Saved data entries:
■ ■ ■ ■ ■ ■ ■
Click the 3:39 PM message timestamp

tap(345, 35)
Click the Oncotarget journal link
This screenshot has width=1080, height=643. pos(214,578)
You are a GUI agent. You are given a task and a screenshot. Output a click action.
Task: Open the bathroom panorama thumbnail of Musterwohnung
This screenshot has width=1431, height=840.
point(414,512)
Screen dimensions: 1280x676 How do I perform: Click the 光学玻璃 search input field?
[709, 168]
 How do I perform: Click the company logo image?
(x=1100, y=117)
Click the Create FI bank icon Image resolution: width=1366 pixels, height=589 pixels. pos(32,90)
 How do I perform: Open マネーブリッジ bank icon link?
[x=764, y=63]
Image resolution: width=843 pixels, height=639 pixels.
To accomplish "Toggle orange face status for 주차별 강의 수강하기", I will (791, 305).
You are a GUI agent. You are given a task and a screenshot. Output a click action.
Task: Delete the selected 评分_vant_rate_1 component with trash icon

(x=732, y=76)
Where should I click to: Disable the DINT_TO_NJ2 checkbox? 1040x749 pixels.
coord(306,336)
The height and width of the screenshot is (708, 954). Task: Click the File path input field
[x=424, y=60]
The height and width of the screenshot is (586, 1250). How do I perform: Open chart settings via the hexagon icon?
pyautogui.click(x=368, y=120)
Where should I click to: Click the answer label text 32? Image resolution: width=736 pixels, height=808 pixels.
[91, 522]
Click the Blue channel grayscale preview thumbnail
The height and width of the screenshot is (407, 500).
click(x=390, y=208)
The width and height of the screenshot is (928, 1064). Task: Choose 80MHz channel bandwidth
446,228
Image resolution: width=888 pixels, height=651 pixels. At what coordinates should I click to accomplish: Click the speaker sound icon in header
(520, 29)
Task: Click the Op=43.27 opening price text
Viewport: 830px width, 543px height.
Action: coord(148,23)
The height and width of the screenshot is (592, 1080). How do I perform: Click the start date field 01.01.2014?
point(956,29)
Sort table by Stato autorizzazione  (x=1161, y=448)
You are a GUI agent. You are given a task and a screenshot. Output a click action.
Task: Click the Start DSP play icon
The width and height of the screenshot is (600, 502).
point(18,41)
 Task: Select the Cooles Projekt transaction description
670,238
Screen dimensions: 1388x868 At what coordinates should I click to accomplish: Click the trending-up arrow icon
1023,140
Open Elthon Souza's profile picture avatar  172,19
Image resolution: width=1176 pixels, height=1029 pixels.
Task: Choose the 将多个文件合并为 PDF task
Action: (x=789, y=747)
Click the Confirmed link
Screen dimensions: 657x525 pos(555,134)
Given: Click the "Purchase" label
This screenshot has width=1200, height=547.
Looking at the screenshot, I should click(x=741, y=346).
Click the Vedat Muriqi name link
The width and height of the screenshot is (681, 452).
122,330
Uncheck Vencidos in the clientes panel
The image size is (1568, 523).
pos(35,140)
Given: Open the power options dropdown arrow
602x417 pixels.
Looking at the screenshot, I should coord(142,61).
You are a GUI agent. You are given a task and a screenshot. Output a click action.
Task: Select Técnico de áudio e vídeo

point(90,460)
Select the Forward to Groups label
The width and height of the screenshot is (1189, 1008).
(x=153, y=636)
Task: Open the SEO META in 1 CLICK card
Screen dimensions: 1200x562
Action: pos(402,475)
■ ■ ■ ■ ■ ■ ■
Copy every entry exactly, leaving nothing out.

- **Task result**
Click the 3:39 PM message timestamp

tap(345, 35)
Click the Oncotarget journal link
This screenshot has width=1080, height=643. pos(214,578)
You are a GUI agent. You are given a task and a screenshot. Output a click action.
Task: Open the bathroom panorama thumbnail of Musterwohnung
This screenshot has width=1431, height=840.
point(414,512)
Screen dimensions: 1280x676 How do I perform: Click the 光学玻璃 search input field?
[709, 168]
 How do I perform: Click the company logo image?
(x=1100, y=117)
Click the Create FI bank icon Image resolution: width=1366 pixels, height=589 pixels. pos(32,90)
 How do I perform: Open マネーブリッジ bank icon link?
[x=764, y=63]
Image resolution: width=843 pixels, height=639 pixels.
To accomplish "Toggle orange face status for 주차별 강의 수강하기", I will (791, 305).
You are a GUI agent. You are given a task and a screenshot. Output a click action.
Task: Delete the selected 评分_vant_rate_1 component with trash icon

(x=732, y=76)
Where should I click to: Disable the DINT_TO_NJ2 checkbox? 1040x749 pixels.
coord(306,336)
The height and width of the screenshot is (708, 954). Task: Click the File path input field
[x=424, y=60]
The height and width of the screenshot is (586, 1250). How do I perform: Open chart settings via the hexagon icon?
pyautogui.click(x=368, y=120)
Where should I click to: Click the answer label text 32? Image resolution: width=736 pixels, height=808 pixels.
[91, 522]
Click the Blue channel grayscale preview thumbnail
The height and width of the screenshot is (407, 500).
click(x=390, y=208)
The width and height of the screenshot is (928, 1064). Task: Choose 80MHz channel bandwidth
446,228
Image resolution: width=888 pixels, height=651 pixels. At what coordinates should I click to accomplish: Click the speaker sound icon in header
(520, 29)
Task: Click the Op=43.27 opening price text
Viewport: 830px width, 543px height.
Action: coord(148,23)
The height and width of the screenshot is (592, 1080). How do I perform: Click the start date field 01.01.2014?
point(956,29)
Sort table by Stato autorizzazione  (x=1161, y=448)
You are a GUI agent. You are given a task and a screenshot. Output a click action.
Task: Click the Start DSP play icon
The width and height of the screenshot is (600, 502).
point(18,41)
 Task: Select the Cooles Projekt transaction description
670,238
Screen dimensions: 1388x868 At what coordinates should I click to accomplish: Click the trending-up arrow icon
1023,140
Open Elthon Souza's profile picture avatar  172,19
Image resolution: width=1176 pixels, height=1029 pixels.
Task: Choose the 将多个文件合并为 PDF task
Action: (x=789, y=747)
Click the Confirmed link
Screen dimensions: 657x525 pos(555,134)
Given: Click the "Purchase" label
This screenshot has width=1200, height=547.
Looking at the screenshot, I should click(x=741, y=346).
Click the Vedat Muriqi name link
The width and height of the screenshot is (681, 452).
122,330
Uncheck Vencidos in the clientes panel
The image size is (1568, 523).
pos(35,140)
Given: Open the power options dropdown arrow
602x417 pixels.
Looking at the screenshot, I should coord(142,61).
You are a GUI agent. You are given a task and a screenshot. Output a click action.
Task: Select Técnico de áudio e vídeo

point(90,460)
Select the Forward to Groups label
The width and height of the screenshot is (1189, 1008).
(x=153, y=636)
Task: Open the SEO META in 1 CLICK card
Screen dimensions: 1200x562
Action: pos(402,475)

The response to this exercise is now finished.